Site Reliability Engineer (SRE)

NetApp
Mt. Laurel, NJ, US
Full-time

Title : Site Reliability Engineer (SRE)

Location :

Bangalore, Karnataka, IN, 560071

Requisition ID : 127074

Job Summary

As a Site Reliability Engineer (SRE) with a specialization in storage, you'll manage and optimize a portfolio of customer-facing cloud services (SaaS / IaaS) on Google Cloud Platform (GCP), ensuring their overall availability, performance, and security.

You will collaborate closely with global teams from NetApp and GCP, with a primary focus on supporting Google Cloud NetApp Volumes.

This position includes rotational on-call work as part of a global team due to the critical nature of the services we support.

You will be working in a dynamic and fast-paced environment as an engineer on the Site Reliability Engineering (SRE) team.

This team is responsible for assisting customers of Google Cloud NetApp Volumes in resolving complex technical issues in production environments.

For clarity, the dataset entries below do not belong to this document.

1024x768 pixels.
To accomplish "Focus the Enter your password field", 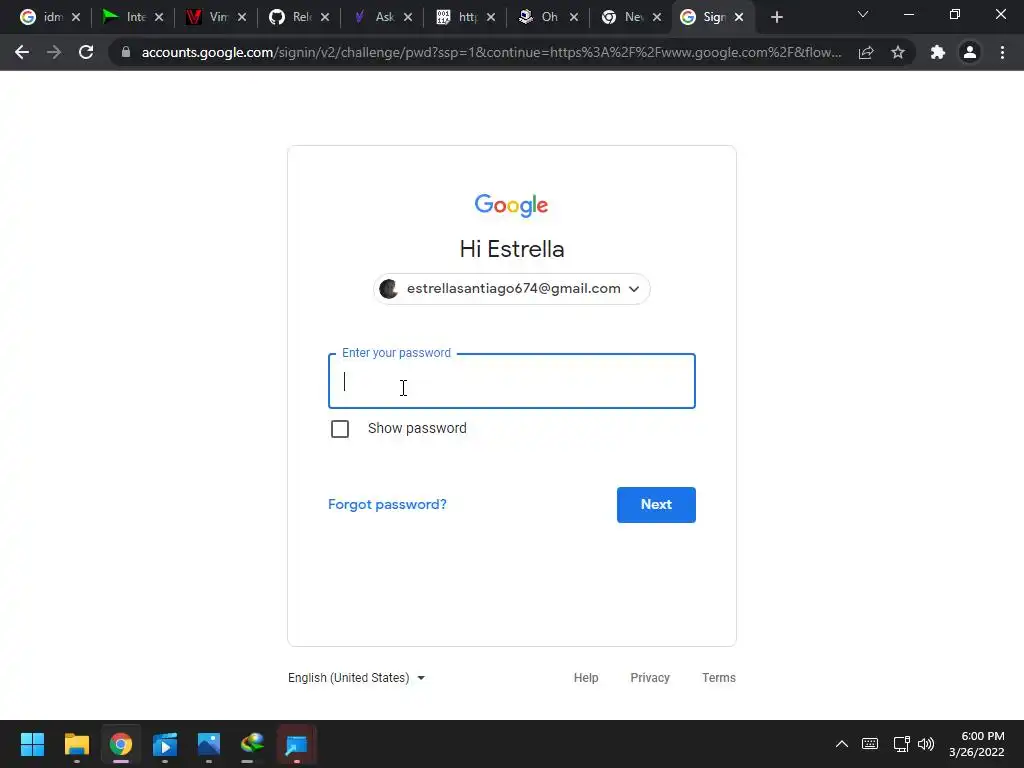I will click(512, 381).
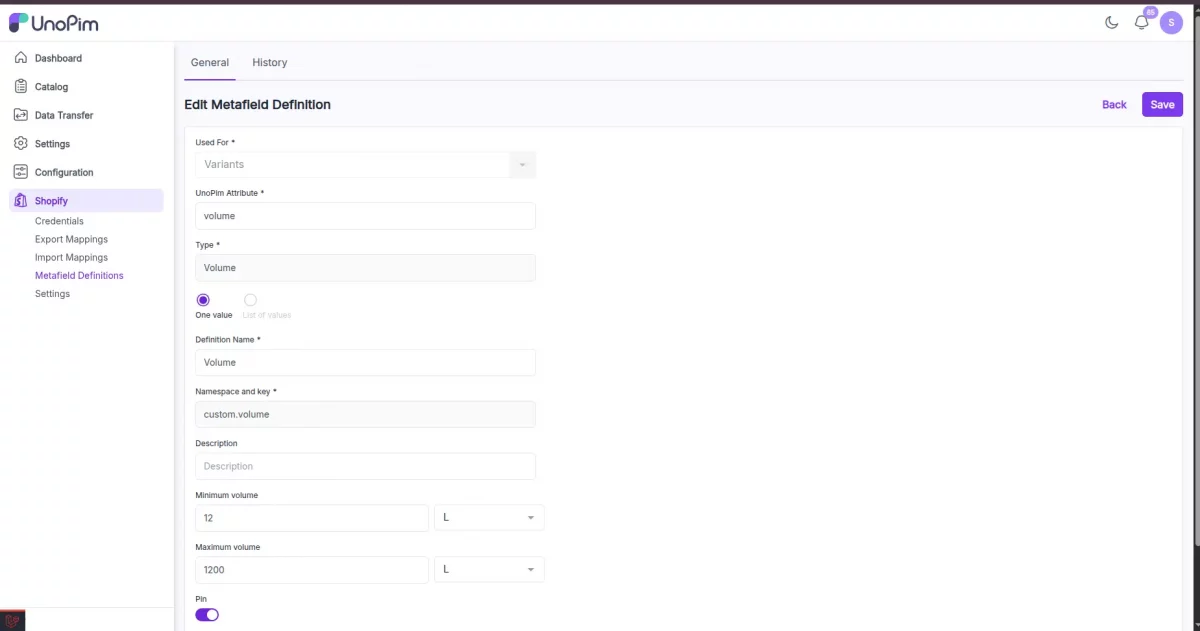The image size is (1200, 631).
Task: Open the user avatar menu
Action: [x=1171, y=22]
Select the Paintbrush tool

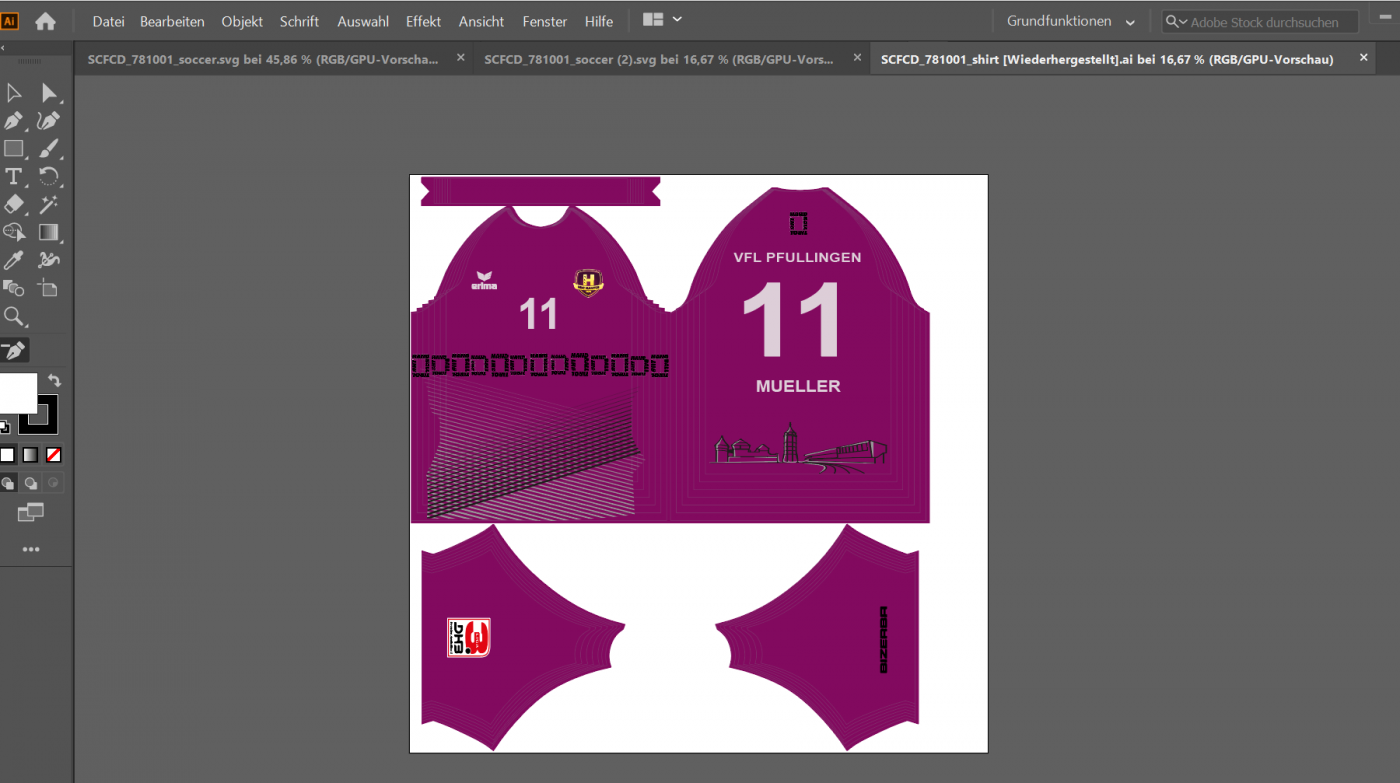(x=48, y=149)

We are seeking an SRE with a deep understanding of storage systems, complex distributed systems, and cloud technologies, and the ability to articulate these concepts clearly to customers and fellow engineers.

You will work with your teammates and our customers to support innovative, cutting-edge technologies that address real-world challenges.

You will provide valuable feedback and guidance to our Product and Engineering teams while representing the voice of our customers.

You have the opportunity to make a significant impact and take real ownership of your work.

Job Requirements

o Collaborate with external customers and partners to ensure their success with Google Cloud NetApp Volumes.

o Respond to, troubleshoot, and drive root cause analysis (RCA) of complex live production incidents, including cross-platform issues involving OS, networking, and databases in cloud-based SaaS / IaaS environments by following and implementing SRE best practices.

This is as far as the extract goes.